John Loveday obituary

John Loveday
John Loveday first gained prominence as a writer when his play You’ve Been a Long Time, Alfred was screened on BBC Two in 1972 Photograph: none

My friend John Loveday, who has died aged 98, was a schoolteacher with a parallel existence as a novelist and writer of poetry.

He first gained prominence as a writer when his play You’ve Been a Long Time, Alfred was screened on BBC Two as part of its Thirty-Minute Theatre drama series in 1972.

Twenty years later his novel Halo won the David Higham and McKitterick prizes and was runner-up for the Commonwealth Writers’ prize (Eurasian section). Set in the old west of America, the story follows a group of travellers heading west to start new lives in Oregon.

John also won the Writers’ Guild of Great Britain best children’s book award in 1997 for Goodbye Buffalo Sky, the tale of an orphan boy living in a settlement on the Northern Plains who witnesses the killing of a friend and sets off into high adventure across the plains in search of the murderer.

Many years later his colourful childhood memoir, The Boy from Rod Alley, was published in 2019 when he was 93, and an anthology of his poems, The Boy With the Old Guitar, was released just before his death. His previous collections of poetry were Over the Bridge (1981), From the Old Foundry, The Agricultural Engineer (both 1982) and Particular Sunlights (1986).

John was born in the village of Old Buckenham, Norfolk, to Thomas, an engineer, and Kathleen (nee Whitehand), who was a housekeeper before her marriage. He went to Diss grammar school and after a year’s teacher training in London began his career at Carleton Rode primary school, Norwich, in 1948. From 1957 until 1961, he taught special needs students at Epping House, a residential school in the village of Epping Green, Essex.

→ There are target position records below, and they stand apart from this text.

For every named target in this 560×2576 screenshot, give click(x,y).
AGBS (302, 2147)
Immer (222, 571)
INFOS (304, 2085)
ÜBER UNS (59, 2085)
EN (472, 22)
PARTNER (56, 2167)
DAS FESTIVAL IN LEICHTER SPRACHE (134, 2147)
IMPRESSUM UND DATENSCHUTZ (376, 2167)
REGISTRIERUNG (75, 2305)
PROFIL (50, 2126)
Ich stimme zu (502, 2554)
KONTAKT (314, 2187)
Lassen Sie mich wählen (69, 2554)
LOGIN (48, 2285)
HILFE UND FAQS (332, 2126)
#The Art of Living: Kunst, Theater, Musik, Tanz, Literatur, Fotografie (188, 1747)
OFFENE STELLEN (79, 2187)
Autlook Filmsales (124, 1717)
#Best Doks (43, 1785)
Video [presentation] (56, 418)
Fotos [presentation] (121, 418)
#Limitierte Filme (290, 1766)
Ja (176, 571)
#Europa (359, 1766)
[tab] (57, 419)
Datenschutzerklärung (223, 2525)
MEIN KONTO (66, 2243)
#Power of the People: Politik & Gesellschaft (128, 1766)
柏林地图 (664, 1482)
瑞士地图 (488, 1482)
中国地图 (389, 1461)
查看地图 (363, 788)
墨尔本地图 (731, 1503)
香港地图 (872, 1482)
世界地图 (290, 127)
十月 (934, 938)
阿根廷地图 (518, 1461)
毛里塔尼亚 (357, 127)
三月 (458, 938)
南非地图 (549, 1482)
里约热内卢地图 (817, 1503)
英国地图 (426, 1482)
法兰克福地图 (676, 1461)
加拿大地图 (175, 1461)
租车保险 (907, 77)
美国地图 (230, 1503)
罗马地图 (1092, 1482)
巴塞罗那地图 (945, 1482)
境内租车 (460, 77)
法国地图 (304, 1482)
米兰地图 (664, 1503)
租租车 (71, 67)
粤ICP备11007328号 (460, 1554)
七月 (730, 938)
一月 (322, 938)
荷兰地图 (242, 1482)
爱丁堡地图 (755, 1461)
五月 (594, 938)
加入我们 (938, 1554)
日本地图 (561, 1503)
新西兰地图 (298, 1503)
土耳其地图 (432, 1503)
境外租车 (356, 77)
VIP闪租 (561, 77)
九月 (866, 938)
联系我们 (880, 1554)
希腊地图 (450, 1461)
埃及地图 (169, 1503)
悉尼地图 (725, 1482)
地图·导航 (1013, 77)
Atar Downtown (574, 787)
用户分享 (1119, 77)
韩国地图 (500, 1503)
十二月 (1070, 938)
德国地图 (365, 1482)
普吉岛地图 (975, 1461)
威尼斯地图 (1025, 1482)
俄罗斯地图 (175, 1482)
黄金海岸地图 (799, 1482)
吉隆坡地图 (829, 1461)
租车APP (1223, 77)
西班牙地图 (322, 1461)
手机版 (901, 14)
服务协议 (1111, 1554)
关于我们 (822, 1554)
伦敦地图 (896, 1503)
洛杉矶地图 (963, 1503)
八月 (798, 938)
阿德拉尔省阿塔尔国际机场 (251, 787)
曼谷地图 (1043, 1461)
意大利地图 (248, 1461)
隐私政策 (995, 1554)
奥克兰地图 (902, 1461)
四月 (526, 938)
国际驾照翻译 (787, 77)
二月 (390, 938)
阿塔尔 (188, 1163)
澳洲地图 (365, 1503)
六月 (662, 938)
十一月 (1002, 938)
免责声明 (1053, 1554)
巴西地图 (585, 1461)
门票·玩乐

He married Evelyn Houchin, who was also a special needs teacher, in 1953. John eventually became head teacher of Whitchurch primary school in Berkshire, living in Tilehurst, near Reading, and staying in that post until his retirement in 1984.

Once he had stopped full-time work he was able to devote more time to another of his loves, painting. For some time he was also vice-chair of the Poetry Society, and he kept up his writing, of course, into old age. In 2019 he provided the lyrics for Nothing Stays Special, a song written and released by Jan S Robinson, bass guitarist with the band Marmalade.

Evelyn died in 2020. John is survived by a daughter, Sharon, and son, Julian, seven grandchildren and 12 great-grandchildren. Another daughter, Marina, predeceased him.